To the second question the initiated replied that the friar missionaries had done nothing to civilize the Filipinos, as they considered the civilization and illustration of the country to be incompatible with their interests[60].

To the third question the initiated was to reply that they had faith, courage and constancy to aid them to remedy these evils in the future.[61]

The master of ceremonies warned him that he was taking a very important and very solemn step, and he was recommended to retire if he did not feel courage enough to continue since he would uselessly expose his life. If the initiated insisted in continuing with the mysteries of the initiation he was presented to the reunion of the brethren to be tried by the proofs assigned, which were very similar to those adopted in universal masonry, but surrounded with more paganism, if that be possible. He was blindfolded and made to discharge a revolver against an imaginary enemy, a person he was made to believe really was present and awaiting there the executionary bullet which should make him pay the penalty of a treason. If he passed through the proofs successfully he was introduced into the hall of oaths and there with his own blood, drawn by means of an incision made in the left arm between the shoulder and the elbow, he signed the oath.

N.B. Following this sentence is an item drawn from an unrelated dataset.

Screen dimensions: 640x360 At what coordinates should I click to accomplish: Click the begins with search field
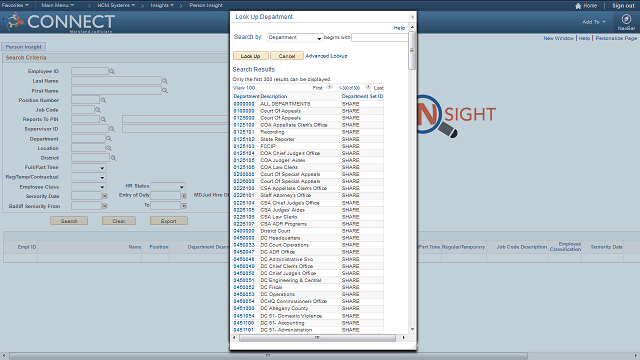[380, 38]
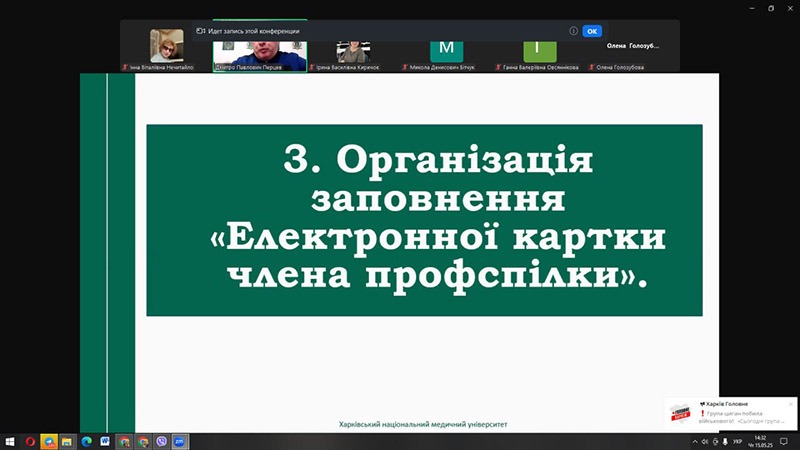The height and width of the screenshot is (450, 800).
Task: Open the Windows Start menu
Action: pos(9,441)
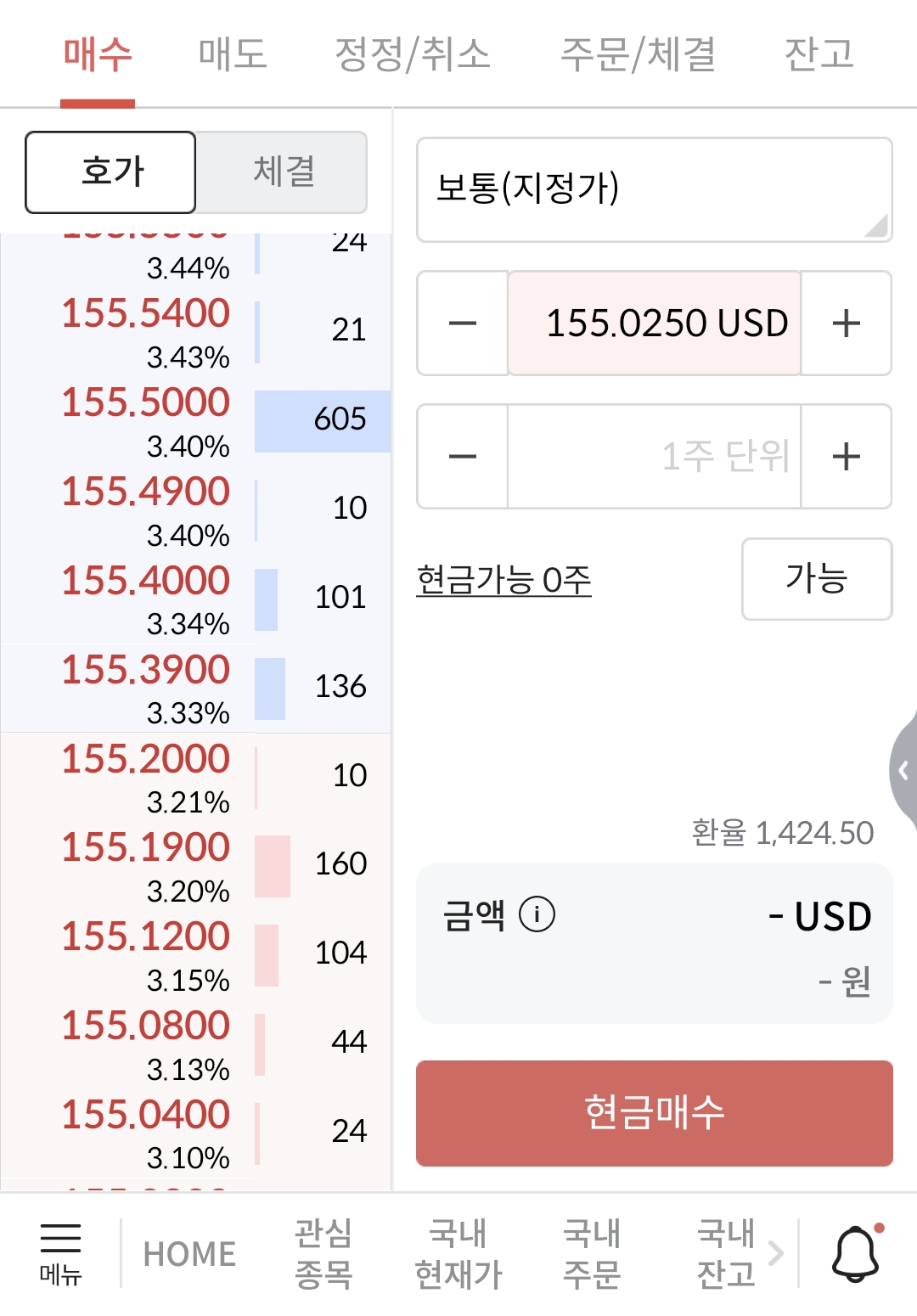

Note 79. See note [50], pages 171, 173 and 174.

Note 80. The liberty of the Tagalog people; the chief aim which gave rise to the revolt. The first thing the separatists desired was to get rid of the Peninsular Spaniard; the next to go would have been the insular Spaniard, then the Spanish mestizo, then the Chinee half-caste and the Chinee; after which would come the gradual extinction of the various tribes. In the mean time the country would suffer considerably and at last...? See page 69, last four lines of the first paragraph.

It is well nigh impossible to imagine to what the liberty of the Tagalog people would mean if it were put into practice. If the South American states which are recognized as independent, are unable to govern themselves in spite of the political superiority of the people inhabiting them over the peoples of this archipelago, without an unending series of revolutions, what might we expect from the Philippines? Give the country independence with one of the native “commissioners” as president of the republic and how long do you suppose it would be before Pedro Paterno at the head of some 5 or 6,000 men would march into Manila to depose the president and proclaim himself Emperor Pedro I? And before the new Emperor could install himself in Malacañan he would have at his heels a thousand and one petty chiefs, princes, kings and perhaps even a few ambitious queens!

It is over a half a century ago since the South American Republics became independent, and at that time the rest of the world cared but little for the consequences of such a step. But this indifference of the nations can never exist here in the Orient at the commencement of this XX Century. It would never suit the rest of the world to see independence declared in the Philippines and especially if that independence left the reins of government in the hands of the Tagalog people.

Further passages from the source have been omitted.